- Given data:
◇ ◇ ◇ ◇ ◇
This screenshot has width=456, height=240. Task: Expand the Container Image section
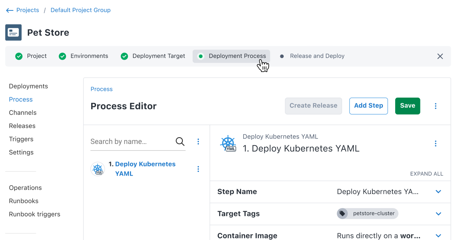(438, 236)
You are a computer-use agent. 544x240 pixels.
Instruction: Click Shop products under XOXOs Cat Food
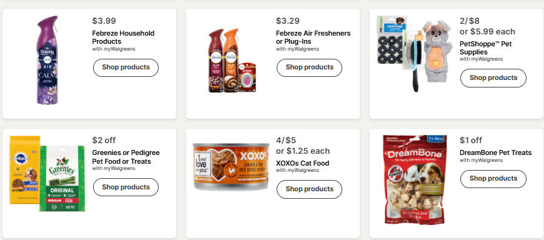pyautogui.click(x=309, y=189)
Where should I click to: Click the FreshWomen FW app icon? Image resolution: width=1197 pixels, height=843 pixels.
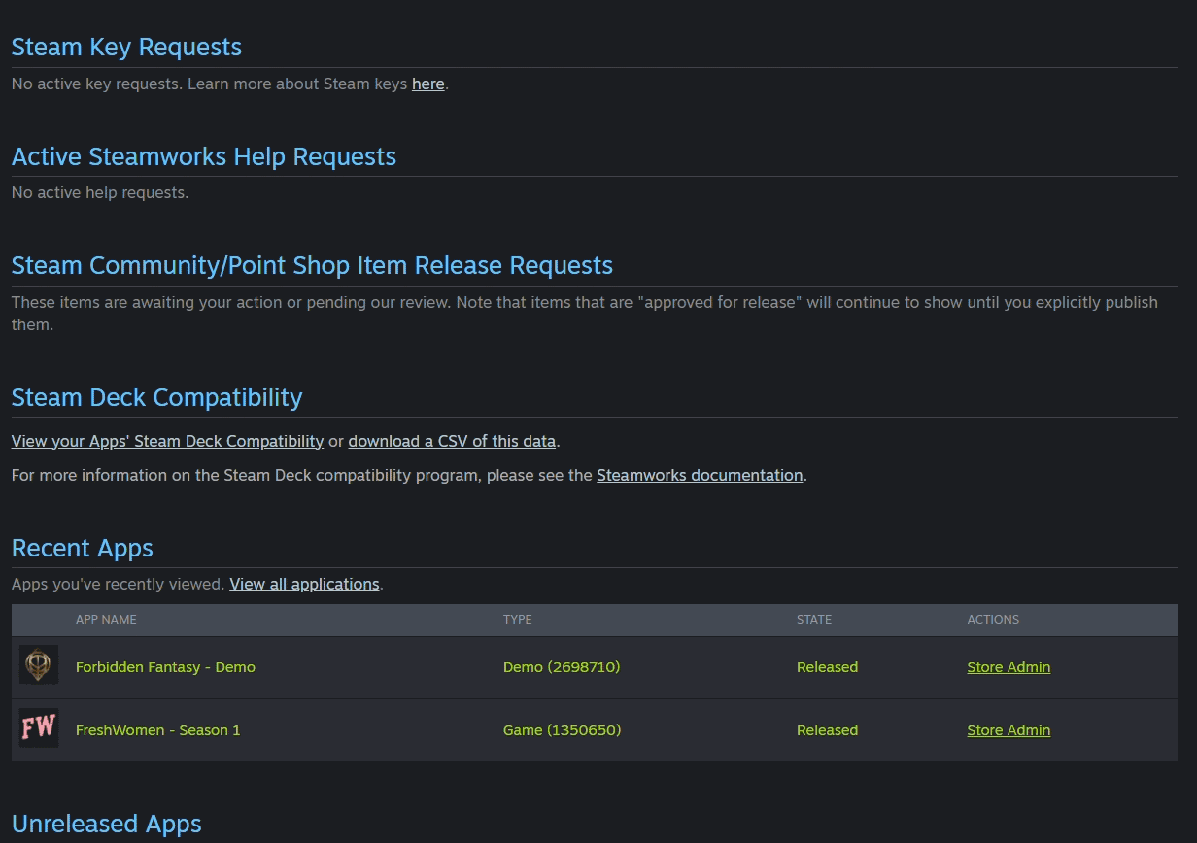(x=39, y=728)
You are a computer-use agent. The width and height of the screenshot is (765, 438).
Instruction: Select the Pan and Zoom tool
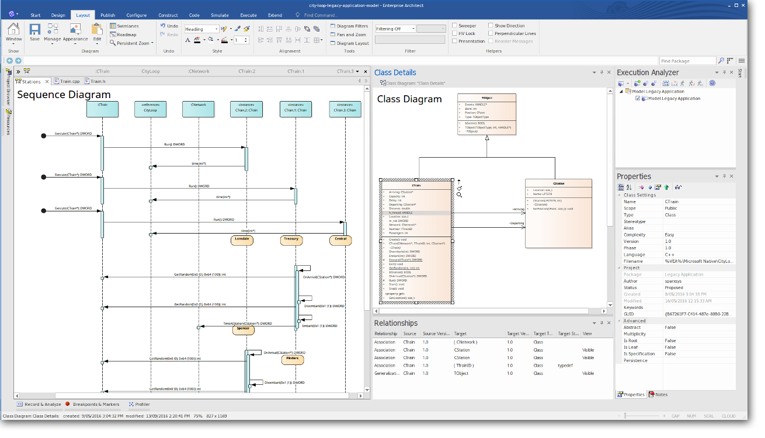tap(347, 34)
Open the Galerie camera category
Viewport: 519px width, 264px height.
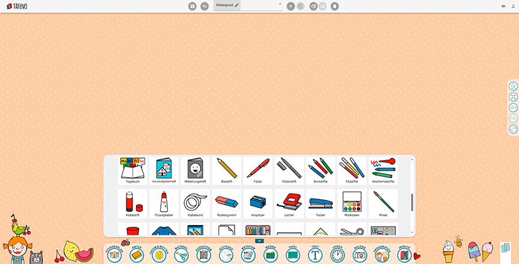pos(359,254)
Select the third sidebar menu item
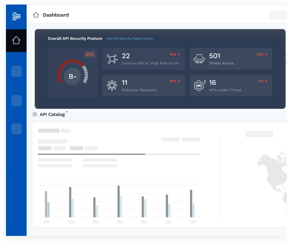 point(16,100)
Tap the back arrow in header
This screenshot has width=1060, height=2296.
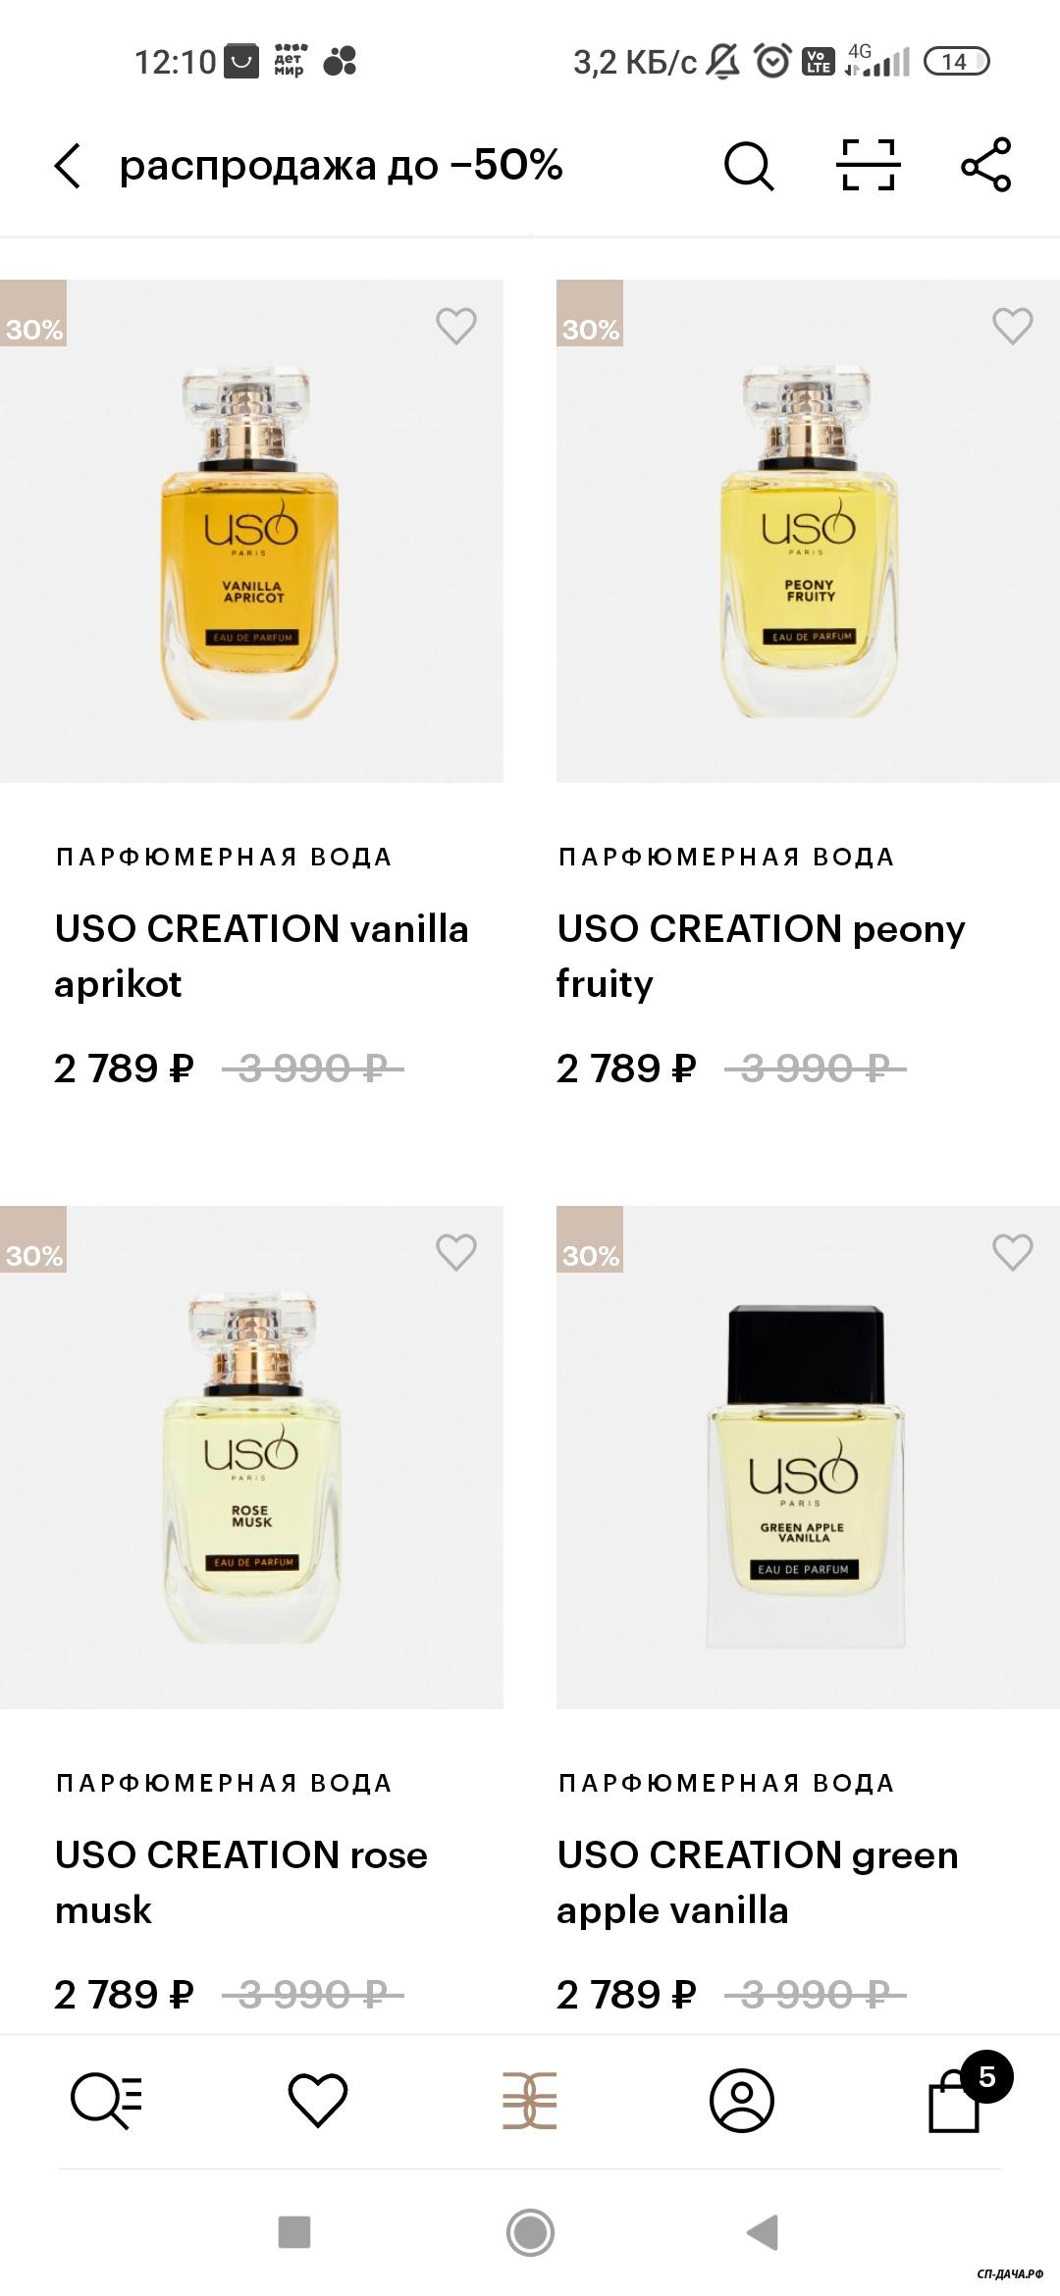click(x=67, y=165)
◇ ◇ ◇ ◇ ◇
- What you will do: Look through the entries. Copy out each line with "computer" in it.

- Answer area:
You are a computer-use agent. 544x240 pixels.
You are a computer-use agent. The width and height of the screenshot is (765, 438).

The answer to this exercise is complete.